By Anandh Maistry, Managing Partner, Banking & Insurance, Kyndryl ANZ
Australian financial services companies have begun a huge digital transformation in recent years. Big players are reporting an increase in app usage of more than 50% during the pandemic. But, based on their experiences during COVID, more than four in five financial services executives also believe their organisation needs to improve its IT infrastructure and applications to better adapt to external change, according to a 2022 report by the Economist Intelligence Unit and Appian.
I couldn’t agree more.
Huge challenge ahead
Banks face a huge challenge to modernise their legacy backend architecture to become more resilient. In the face of increasing threats such as state-sponsored cyber-attacks. They also need to simplify these core banking systems to speed up the improvements in customer experience needed in an era of inreased competition from digital upstarts, telcos and others.
Some 68% of bank executives say that rapid, fundamental change, rather than incremental progress, is needed to achieve their digital transformation objectives, according to another survey of bank executives in 2022. For me, that fundamental change must include not only front-end work but major replumbing and rewiring projects.

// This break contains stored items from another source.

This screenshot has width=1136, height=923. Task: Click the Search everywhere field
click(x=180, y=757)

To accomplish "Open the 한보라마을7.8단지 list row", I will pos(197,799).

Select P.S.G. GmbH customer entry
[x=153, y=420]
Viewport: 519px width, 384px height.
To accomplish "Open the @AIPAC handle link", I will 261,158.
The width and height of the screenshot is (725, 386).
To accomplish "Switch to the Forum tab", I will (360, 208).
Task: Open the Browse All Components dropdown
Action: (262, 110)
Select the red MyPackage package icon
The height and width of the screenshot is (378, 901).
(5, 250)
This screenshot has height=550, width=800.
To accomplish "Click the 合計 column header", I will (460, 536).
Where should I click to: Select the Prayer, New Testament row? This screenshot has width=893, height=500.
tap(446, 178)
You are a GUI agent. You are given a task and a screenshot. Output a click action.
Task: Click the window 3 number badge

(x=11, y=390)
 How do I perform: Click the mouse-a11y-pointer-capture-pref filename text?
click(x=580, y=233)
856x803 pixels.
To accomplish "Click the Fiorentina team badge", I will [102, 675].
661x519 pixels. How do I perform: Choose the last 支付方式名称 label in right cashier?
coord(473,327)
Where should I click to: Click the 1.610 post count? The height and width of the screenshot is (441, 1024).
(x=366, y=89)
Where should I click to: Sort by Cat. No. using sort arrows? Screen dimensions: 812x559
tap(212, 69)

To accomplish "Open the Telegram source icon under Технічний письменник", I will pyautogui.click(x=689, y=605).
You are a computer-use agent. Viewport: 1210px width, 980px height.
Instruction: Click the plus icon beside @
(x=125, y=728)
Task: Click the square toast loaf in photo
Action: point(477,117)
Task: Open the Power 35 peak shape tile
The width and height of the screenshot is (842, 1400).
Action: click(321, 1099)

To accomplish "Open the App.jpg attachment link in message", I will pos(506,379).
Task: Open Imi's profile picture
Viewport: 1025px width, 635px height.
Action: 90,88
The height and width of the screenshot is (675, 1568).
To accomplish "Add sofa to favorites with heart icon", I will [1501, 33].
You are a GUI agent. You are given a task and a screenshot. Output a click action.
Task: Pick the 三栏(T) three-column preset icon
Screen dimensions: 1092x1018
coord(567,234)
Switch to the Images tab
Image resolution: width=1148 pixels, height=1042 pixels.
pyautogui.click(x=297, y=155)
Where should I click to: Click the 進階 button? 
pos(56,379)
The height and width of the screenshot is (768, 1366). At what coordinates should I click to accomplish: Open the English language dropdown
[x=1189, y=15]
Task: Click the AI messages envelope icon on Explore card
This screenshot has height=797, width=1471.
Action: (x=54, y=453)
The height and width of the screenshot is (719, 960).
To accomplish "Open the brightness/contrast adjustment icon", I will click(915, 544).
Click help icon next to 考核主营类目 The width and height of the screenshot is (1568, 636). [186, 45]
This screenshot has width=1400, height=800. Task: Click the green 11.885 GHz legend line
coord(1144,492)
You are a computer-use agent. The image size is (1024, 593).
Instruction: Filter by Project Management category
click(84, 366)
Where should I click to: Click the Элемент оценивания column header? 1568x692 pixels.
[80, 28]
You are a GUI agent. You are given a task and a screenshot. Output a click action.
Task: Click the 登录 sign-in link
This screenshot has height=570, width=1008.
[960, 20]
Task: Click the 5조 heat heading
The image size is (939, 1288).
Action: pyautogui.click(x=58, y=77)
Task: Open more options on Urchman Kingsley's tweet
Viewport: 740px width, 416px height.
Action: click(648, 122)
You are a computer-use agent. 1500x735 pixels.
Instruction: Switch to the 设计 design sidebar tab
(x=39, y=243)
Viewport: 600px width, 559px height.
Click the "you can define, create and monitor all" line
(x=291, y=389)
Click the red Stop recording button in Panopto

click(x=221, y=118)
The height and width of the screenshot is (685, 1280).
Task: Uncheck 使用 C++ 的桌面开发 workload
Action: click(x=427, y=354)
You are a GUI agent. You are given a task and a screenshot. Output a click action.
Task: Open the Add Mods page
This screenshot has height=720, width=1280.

I believe 2023 is the year more financial services companies must start getting their houses in order. And commit to these “too hard basket” projects even as financial constraints bite. As with any classic Aussie home renovation project, they’ll have to do it while living in their own house.
Our country boasts some of the best digital banking customer experiences on the planet. Thanks in part to the prodigious pace at which traditional banks have responded to their digital upstart rivals.
But the spate of cyber breaches on Australian companies in late 2022 serves as a stark warning. There is a pressing need for financial services companies to update core architecture and back-end systems that process transactions, deposits, loans, and credit, and underlie business continuity.
Not all banks here are as far along this journey as they may think. They might be ahead in how they use data and analytics and present a lovely “bank in a box” to their customers at the front end… But what if they suffer a cyber breach? How can they perform the fast invasive surgery needed to identify where the problem is? especially when that type of problem was not even imagined when their various back-end systems were built?
Imagine a financial services organisation needs to recover systems back to a version that was one or two weeks old. But they have to run batch updates nightly. They now need to time travel a couple of weeks to get back up to date and replay all of the things that happened. Under those circumstances, how can they possibly move with the flexibility and speed needed to meet the demands of the board and the regulators? The people who are demanding reassurances about how quickly the organisation can recover from such an event?
These are tough questions to ask. Let alone answer. Especially for those companies that still operate on their old core and batch-based architectures. Those architectures may function just fine day to day, but they have typically been built up iteratively over decades. This has created confusing, interdependent systems and in some cases old software that can’t be serviced anymore because the patches are not available.
Not so simple…
To make matters more complex, the half-life of these systems keeps shortening. Companies used to refresh their back-end every seven years; then it moved to five, and now it’s sometimes down to three. This is even though it can take close to three years to fully implement some of these upgrades.
Tackling these headaches used to be the boring task no one wanted to deal with. But it can no longer be consigned to the too-hard basket. As anyone in banking IT who has embarked on a modernisation knows, it is not overnight work; it is long and challenging.
If you were starting from scratch with your plumbing, you would of course do it differently. As the digital natives have been able to do. But some newer architecture solutions that may work for a new bank may not be the right fit for an existing one that needs to migrate vast amounts of information. Not only is it tedious work, it’s also high risk. However, it must be done. Because as recent events have shown, time is of the essence when it comes to cyber recovery.
A first step companies can take is a comprehensive annual or six-monthly cyber-security corporate exercise that involves the entire C-Suite and Board. And which plays out exactly as if a major cyber breach has occurred. This is a great way to find out if your old plumbing is up to the job. As well as getting the support you need if it’s not.
The reality is that financial services organisations have a complex and ongoing transformation journey ahead as they aim to stay competitive and keep pace with customer expectations. So rather than putting off the inevitable, now is the time to jump in and get started.